- A Associação Portuguesa da Indústria Eletrodigital (AGEFE) alerta para perturbação nos portos nacionais após a entrada em funcionamento do novo sistema eletrónico das alfândegas, o SiMTeM.
- AAGEFE aponta atrasos no desalfandegamento e custos adicionais que já se traduzem em várias consequências financeiras para as empresas, incluindo armazenagem e penalizações contratuais.
- Segundo o director-geral da AGEFE, Daniel Ribeiro, o cenário já levou ao desvio de mercadorias para portos espanhóis para mitigar perdas e assegurar o escoamento.
- A associação critica a ausência de uma fase de adaptação ao novo sistema, defendendo que a mudança foi implementada sem garantias de operacionalidade logística.
- A AGEFE pediu intervenção urgente do Governo, incluindo a suspensão do SiMTeM, mas não houve resposta oficial até ao momento, com o risco de agravar a competitividade e o comércio externo.
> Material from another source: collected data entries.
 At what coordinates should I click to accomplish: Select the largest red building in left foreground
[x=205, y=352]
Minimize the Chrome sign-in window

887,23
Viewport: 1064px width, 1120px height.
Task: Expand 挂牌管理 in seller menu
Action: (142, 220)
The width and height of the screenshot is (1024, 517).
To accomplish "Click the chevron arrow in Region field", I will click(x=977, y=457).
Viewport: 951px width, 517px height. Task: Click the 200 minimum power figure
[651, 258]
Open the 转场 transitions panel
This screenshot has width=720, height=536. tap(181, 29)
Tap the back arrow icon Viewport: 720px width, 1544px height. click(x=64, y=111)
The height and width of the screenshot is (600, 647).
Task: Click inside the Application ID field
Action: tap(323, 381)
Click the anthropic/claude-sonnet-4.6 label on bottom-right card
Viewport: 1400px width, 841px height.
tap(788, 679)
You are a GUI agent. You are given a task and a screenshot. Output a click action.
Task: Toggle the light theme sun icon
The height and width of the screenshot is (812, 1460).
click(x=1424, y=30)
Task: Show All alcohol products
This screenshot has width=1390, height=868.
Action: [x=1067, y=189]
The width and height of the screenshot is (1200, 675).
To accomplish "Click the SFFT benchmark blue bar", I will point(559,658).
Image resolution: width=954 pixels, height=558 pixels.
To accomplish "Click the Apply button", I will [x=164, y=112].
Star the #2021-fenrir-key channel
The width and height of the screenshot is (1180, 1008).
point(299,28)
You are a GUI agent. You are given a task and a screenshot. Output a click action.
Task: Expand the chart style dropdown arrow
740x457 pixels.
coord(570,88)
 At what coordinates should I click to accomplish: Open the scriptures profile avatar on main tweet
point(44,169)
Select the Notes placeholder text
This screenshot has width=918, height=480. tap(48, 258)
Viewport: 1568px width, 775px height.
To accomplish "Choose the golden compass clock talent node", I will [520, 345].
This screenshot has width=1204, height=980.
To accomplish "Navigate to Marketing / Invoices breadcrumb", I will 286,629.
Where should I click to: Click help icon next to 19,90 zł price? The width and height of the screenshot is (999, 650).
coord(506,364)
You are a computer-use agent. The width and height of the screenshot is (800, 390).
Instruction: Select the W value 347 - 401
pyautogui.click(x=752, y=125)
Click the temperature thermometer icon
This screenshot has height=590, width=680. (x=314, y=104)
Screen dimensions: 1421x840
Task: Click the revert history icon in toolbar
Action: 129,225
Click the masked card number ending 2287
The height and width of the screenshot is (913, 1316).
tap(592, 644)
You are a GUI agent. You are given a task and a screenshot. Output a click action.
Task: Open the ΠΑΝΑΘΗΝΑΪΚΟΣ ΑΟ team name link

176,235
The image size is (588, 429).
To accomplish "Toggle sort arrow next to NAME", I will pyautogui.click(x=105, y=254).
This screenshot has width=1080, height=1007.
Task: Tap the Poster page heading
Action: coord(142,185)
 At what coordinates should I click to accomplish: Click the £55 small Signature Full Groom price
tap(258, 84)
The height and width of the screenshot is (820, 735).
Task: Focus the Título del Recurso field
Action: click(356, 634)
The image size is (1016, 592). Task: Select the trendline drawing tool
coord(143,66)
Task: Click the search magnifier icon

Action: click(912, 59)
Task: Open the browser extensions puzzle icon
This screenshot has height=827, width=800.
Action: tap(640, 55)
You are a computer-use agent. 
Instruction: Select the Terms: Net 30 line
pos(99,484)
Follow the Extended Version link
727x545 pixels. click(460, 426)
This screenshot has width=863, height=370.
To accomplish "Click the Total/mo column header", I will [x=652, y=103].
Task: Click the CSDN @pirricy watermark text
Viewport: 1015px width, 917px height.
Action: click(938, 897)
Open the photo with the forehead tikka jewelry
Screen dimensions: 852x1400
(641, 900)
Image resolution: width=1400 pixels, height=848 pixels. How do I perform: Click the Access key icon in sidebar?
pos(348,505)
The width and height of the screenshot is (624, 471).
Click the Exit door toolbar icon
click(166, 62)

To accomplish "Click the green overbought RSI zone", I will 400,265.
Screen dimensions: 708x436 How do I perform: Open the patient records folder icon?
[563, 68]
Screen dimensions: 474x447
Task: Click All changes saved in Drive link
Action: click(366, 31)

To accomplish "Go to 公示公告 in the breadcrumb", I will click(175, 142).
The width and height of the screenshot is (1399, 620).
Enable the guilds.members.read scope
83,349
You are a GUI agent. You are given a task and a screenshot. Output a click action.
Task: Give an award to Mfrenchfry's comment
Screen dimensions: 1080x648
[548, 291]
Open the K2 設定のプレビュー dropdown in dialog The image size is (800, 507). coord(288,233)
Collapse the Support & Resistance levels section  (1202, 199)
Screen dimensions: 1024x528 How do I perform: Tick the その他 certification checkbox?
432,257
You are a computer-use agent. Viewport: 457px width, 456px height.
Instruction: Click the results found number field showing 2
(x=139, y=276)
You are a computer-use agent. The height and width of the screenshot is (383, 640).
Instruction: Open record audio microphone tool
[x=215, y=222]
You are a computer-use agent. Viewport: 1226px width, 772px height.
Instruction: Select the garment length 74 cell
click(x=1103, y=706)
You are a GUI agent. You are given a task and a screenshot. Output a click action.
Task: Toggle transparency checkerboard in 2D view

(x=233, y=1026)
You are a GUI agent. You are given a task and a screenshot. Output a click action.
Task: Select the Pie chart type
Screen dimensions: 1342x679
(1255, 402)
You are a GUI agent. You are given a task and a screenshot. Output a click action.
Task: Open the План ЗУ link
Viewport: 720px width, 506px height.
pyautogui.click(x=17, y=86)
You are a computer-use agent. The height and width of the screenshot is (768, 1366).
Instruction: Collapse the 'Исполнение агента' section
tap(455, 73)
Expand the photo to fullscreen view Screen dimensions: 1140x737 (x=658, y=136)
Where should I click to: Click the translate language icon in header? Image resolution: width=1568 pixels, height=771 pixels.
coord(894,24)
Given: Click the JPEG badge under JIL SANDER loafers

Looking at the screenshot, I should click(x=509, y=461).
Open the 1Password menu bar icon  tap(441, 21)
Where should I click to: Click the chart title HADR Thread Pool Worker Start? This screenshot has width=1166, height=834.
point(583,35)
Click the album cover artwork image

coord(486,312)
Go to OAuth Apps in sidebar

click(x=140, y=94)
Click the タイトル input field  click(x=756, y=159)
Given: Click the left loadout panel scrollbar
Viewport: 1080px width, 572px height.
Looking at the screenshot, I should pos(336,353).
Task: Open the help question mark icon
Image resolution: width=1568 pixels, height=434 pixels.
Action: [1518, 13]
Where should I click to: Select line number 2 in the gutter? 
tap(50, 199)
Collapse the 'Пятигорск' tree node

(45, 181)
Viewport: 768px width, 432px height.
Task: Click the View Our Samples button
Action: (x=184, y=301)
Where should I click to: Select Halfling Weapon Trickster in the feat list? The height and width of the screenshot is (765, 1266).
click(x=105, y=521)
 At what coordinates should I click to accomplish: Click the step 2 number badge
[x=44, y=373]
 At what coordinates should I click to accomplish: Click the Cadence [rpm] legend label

A Associação Portuguesa da Indústria Eletrodigital (AGEFE) chama a atenção para perturbações nos portos nacionais após a entrada em funcionamento do novo sistema eletrónico das alfândegas. A entidade aponta atrasos significativos no desalfandegamento e estimativas de prejuízos em milhões de euros.
O diretor-geral da AGEFE, Daniel Ribeiro, descreveu o cenário como um caos nos portos de mercadorias e indicou que várias empresas enfrentam retenção de cargas. Em alguns casos, houve desvio de mercadorias para portos espanhóis para tentar minimizar perdas.
Segundo a AGEFE, os atrasos elevam custos de armazenagem, provocam rupturas na cadeia logística e geram penalizações contratuais, agravando-se com o passar dos dias. A associação acusa a ausência de uma fase de adaptação ao novo programa.
Impacto financeiro e resposta institucional
A AGEFE pediu intervenção urgente do Governo e pediu a suspensão imediata do Sistema Integrado de Tratamento Eletrónico das Mercadorias (SiMTeM). A associação relata falta de resposta oficial por parte do Executivo até ao momento.
Daniel Ribeiro aponta que, sem medidas rápidas, o impacto económico pode piorar, afetando a competitividade das empresas e o comércio externo. A organização pede ações para desbloquear mercadorias retidas e restabelecer a normalidade nos portos do país.